Archives du mot-clé albert londres

1537/17 octobre 1918: Albert Londres témoin de la libération de Lille

le 17 octobre 1918, Albert Londres témoin de la libération de Lille

Le célèbre journaliste est à Lille lorsque la cité est libérée par les troupes britanniques. Il témoigne dans « Le Petit Journal » de l’immense joie qui s’empare de la foule et du spectacle tragique d’une ville dévastée.
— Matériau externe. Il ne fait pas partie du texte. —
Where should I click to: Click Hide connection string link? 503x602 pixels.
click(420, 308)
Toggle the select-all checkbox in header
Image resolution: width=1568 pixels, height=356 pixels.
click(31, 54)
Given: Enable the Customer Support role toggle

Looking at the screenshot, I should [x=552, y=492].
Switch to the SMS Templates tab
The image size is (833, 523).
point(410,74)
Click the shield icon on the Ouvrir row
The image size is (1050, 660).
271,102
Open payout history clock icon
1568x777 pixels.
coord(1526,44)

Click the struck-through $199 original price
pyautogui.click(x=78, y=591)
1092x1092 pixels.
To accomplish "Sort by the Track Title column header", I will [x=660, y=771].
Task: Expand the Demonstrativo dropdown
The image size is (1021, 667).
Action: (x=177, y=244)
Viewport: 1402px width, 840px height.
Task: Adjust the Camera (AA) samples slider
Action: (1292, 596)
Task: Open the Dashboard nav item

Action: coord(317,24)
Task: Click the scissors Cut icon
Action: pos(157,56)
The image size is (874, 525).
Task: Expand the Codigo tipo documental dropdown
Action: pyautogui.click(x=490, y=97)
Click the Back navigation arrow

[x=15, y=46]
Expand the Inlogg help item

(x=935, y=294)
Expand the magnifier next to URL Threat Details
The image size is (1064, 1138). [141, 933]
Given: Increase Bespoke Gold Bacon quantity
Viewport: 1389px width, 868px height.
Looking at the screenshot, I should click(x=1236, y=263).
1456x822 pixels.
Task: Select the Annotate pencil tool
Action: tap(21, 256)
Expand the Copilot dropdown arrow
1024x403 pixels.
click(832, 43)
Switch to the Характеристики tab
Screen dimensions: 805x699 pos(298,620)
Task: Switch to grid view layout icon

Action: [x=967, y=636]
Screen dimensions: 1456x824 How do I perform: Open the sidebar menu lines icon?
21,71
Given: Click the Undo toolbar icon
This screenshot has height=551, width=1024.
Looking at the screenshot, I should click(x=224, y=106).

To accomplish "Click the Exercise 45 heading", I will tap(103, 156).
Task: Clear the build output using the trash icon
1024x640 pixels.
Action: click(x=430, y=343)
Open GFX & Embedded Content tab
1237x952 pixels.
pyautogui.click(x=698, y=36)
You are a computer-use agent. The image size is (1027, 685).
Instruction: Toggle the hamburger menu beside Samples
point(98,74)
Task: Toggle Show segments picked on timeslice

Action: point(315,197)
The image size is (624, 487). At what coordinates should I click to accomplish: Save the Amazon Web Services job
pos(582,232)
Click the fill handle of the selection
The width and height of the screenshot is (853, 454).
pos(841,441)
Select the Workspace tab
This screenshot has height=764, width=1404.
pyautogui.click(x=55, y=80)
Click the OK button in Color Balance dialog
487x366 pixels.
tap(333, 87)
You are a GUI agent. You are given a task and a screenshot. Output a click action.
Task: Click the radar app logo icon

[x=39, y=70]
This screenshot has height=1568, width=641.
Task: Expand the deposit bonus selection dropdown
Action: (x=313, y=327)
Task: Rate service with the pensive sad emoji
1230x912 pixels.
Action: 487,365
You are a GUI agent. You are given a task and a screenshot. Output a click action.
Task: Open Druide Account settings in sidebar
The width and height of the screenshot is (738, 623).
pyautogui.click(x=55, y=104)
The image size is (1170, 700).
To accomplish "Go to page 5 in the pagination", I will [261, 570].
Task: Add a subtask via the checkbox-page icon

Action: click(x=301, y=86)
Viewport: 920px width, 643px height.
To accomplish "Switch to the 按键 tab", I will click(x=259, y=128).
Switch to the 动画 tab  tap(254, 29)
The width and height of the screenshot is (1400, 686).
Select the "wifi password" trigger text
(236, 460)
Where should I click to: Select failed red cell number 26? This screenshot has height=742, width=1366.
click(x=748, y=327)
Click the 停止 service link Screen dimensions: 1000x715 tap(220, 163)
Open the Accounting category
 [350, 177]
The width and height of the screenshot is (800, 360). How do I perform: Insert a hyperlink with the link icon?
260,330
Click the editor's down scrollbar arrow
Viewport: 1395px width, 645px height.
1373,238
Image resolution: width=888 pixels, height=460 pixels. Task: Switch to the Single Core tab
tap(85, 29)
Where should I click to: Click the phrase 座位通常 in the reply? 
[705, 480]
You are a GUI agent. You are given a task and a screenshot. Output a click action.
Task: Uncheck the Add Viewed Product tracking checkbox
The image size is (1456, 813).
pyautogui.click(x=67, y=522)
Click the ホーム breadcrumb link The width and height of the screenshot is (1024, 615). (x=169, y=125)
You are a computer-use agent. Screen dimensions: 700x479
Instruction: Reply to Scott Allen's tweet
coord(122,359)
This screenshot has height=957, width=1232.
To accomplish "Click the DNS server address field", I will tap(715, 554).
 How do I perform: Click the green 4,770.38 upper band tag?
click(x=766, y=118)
«  C’est le plus émouvant spectacle de ma vie. » Voilà les mots écrits par Albert Londres le 17 octobre 1918 à son arrivée dans Lille libérée. Ayant abandonné son statut de journaliste parlementaire, l’homme est devenu grand reporter. Il porte la casquette anglaise, l’uniforme kaki et le brassard vert des correspondants de guerre. Depuis 1914, il est le pèlerin des grandes douleurs humaines. Au côté des troupes britanniques du général Birdwood, il partage l’immense explosion de joie des Lillois.

Depuis quatre ans, la ville souffre de manière abominable l’occupation allemande. Disparitions, départs volontaires, mobilisation : la population est tombée de 217 000 habitants à 120 000. Lille n’est plus qu’une cité de femmes, d’enfants, de vieillards et d’indigents. La faim, le froid, la tuberculose, la dysenterie, le scorbut et la – mortifère – grippe espagnole ont aussi fait des ravages. La fière cité, ravagée par les bombes, n’est plus que ruine.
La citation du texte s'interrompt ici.